I would wager that most of you reading this know that stretching is very beneficial. Daily stretching can do wonders for comfortable movement. Stretching does not have to be a time consuming thing. I may agree that longer sessions of stretching might be more beneficial than shorter ones, but a quick stretch is better than nothing. Also, if done daily a 5 minute stretch session could really help.
And when I say “help” I mean help with moving throughout life more comfortably. Of course, there are many people that have many issues that could be exacerbated by some moves so please keep in mind that I am not giving medical advice and that you need to keep your own body’s situation in mind.
With all of that said here is a great stretch that can reach multiple areas.
Here are quick instructions with * adding more.
-Kneel down and bring one leg out in front, whole foot on the ground.* (Half kneeling.)
-Keep the hip of the “down leg” in alignment above the knee. Activate the glutes by tightening or pushing forward a bit.** Add an “additional” stretch by lifting the arm and bending to the side of the front leg.***
-Remember to lengthen the spine and keep the “up” arm shoulder relaxed.
*Stability can be obtained by moving the front leg away from the midline of the body, by turning the foot of the front leg in, or by pulling the front leg’s knee in toward the body.
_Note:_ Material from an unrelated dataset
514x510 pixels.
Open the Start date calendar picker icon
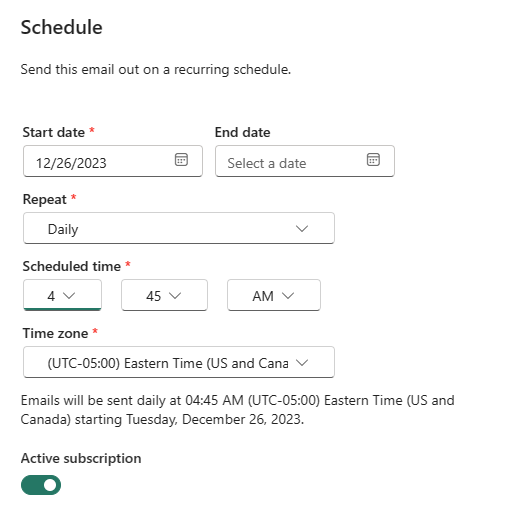tap(181, 159)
Also one could use a block, furniture, or a wall to stabilize.
The foot of the “down” knee can be flat (top of foot on the floor) or with toes “curled”.
**The stretch is happening in the front of the body of the kneeling leg. I say “front” of the body because it is not just in the leg, but also it is not really the “front” of the body it more of an internal stretch through the psoas.
***When you lift the arm the stretch also goes through the side of the body.
It targets multiple areas that can really benefit from being flexible. The main area being stretched is the psoas, hip flexors, the side body, and the ankle. If you curl the toes (of the down leg) then you would be stretching through the bottom of the foot (like in a toe squat).
We do this often in my classes. Do you stretch?